Records excerpted from a collection:
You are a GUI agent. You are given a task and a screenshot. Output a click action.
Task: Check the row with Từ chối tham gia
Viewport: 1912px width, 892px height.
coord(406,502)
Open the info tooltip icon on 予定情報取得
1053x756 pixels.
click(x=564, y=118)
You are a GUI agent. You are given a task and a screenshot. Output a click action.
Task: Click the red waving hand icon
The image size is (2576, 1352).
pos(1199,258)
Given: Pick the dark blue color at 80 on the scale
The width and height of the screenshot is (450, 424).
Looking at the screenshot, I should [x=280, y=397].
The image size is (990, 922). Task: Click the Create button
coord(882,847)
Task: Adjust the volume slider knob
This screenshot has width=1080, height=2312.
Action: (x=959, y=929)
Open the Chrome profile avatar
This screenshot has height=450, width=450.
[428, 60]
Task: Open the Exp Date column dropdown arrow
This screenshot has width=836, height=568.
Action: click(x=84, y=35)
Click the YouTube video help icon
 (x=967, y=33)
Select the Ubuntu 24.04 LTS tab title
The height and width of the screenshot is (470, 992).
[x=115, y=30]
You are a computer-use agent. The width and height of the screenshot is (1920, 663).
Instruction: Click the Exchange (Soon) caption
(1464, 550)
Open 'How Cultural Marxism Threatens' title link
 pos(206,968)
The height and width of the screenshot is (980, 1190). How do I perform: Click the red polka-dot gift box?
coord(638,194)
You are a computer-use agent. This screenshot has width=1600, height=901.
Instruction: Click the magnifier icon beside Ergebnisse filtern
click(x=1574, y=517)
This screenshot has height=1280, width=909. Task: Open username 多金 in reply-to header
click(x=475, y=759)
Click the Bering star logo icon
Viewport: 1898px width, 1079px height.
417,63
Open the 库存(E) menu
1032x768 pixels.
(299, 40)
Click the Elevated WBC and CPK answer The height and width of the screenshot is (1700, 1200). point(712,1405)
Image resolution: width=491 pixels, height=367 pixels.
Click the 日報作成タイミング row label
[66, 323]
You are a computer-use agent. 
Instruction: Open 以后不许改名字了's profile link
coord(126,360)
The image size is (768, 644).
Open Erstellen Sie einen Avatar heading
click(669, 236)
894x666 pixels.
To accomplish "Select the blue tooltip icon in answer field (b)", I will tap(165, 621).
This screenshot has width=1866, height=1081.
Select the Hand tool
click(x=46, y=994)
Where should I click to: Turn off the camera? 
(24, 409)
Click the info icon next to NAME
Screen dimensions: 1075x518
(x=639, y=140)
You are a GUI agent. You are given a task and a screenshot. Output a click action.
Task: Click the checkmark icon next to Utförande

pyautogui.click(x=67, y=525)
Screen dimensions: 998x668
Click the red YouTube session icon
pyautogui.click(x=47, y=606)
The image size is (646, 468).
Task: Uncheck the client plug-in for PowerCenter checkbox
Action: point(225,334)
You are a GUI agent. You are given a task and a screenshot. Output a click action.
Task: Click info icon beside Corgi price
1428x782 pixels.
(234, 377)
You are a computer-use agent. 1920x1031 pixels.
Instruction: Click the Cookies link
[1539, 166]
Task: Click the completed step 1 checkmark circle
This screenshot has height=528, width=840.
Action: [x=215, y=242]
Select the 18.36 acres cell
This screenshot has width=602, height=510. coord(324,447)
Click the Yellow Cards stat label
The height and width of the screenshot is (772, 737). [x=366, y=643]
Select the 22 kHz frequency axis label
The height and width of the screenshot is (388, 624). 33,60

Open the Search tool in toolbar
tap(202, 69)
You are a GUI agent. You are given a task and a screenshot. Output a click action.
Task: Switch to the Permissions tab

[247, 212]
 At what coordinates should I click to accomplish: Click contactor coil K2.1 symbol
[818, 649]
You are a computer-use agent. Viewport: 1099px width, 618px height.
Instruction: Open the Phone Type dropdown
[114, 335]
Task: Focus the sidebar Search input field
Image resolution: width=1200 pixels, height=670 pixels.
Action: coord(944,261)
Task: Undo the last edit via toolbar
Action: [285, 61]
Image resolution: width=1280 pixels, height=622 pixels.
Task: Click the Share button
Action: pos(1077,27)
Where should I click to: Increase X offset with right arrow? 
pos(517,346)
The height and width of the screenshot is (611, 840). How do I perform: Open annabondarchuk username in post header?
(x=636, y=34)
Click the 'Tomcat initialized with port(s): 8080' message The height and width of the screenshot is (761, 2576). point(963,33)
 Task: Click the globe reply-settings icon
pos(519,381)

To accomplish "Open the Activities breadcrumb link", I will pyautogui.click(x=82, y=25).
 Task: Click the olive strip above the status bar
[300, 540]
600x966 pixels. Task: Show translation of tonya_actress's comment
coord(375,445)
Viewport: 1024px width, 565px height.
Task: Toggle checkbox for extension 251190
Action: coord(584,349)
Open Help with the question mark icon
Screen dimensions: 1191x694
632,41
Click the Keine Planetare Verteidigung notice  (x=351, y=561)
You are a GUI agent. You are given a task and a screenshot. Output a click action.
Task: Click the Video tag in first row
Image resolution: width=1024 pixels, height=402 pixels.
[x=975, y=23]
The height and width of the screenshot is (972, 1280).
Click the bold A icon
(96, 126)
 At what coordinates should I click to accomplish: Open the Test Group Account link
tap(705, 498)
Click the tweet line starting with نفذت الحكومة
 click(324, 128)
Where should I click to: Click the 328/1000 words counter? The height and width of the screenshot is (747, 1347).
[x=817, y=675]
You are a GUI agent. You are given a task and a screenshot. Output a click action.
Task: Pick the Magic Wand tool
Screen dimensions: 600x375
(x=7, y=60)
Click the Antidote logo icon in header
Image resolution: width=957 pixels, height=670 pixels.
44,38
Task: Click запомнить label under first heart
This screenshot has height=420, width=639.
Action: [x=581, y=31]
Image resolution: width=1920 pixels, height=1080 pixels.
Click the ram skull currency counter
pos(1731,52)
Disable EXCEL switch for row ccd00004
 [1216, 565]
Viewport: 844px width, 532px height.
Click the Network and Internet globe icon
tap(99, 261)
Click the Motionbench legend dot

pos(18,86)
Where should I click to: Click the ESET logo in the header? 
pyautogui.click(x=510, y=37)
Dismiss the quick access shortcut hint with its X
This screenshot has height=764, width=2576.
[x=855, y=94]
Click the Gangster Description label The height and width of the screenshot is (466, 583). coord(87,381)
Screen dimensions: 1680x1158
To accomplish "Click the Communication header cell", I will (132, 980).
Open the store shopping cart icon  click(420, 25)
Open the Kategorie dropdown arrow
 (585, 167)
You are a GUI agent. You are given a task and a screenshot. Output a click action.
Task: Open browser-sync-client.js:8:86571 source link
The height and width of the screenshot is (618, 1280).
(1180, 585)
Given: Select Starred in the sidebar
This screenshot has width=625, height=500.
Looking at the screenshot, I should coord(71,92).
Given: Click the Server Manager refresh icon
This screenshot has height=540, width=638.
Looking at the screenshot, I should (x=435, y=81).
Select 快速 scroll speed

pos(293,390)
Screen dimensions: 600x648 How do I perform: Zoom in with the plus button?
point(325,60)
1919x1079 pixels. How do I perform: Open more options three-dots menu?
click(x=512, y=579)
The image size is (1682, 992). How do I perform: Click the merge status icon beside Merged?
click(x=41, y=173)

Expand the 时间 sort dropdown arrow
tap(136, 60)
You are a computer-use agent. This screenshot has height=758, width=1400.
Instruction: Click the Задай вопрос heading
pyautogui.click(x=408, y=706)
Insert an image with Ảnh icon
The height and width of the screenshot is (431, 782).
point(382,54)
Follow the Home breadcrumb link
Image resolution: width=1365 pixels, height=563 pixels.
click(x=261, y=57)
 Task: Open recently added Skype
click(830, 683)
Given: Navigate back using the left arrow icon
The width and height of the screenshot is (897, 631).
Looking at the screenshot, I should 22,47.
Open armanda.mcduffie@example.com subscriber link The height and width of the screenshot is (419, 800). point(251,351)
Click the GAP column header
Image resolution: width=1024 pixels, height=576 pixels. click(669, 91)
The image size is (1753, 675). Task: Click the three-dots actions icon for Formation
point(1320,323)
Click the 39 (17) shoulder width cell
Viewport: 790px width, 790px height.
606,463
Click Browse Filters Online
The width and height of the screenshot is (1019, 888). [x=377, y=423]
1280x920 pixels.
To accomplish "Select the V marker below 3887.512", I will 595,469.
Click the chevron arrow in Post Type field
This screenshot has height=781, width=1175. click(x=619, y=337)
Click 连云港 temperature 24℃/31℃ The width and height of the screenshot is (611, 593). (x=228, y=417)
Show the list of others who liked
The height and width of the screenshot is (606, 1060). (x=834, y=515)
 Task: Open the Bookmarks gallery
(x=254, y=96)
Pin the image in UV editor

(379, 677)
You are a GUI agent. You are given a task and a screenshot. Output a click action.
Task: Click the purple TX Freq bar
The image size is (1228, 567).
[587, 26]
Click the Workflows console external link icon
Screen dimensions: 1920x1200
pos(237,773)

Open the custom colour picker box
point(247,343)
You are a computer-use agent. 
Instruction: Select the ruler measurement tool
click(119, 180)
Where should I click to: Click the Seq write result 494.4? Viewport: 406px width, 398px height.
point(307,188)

**Task goal**: Among the records above, which lines hold the word "breadcrumb"? Copy each one.

**Reply to the exercise**:
To accomplish "Open the Activities breadcrumb link", I will pyautogui.click(x=82, y=25).
Follow the Home breadcrumb link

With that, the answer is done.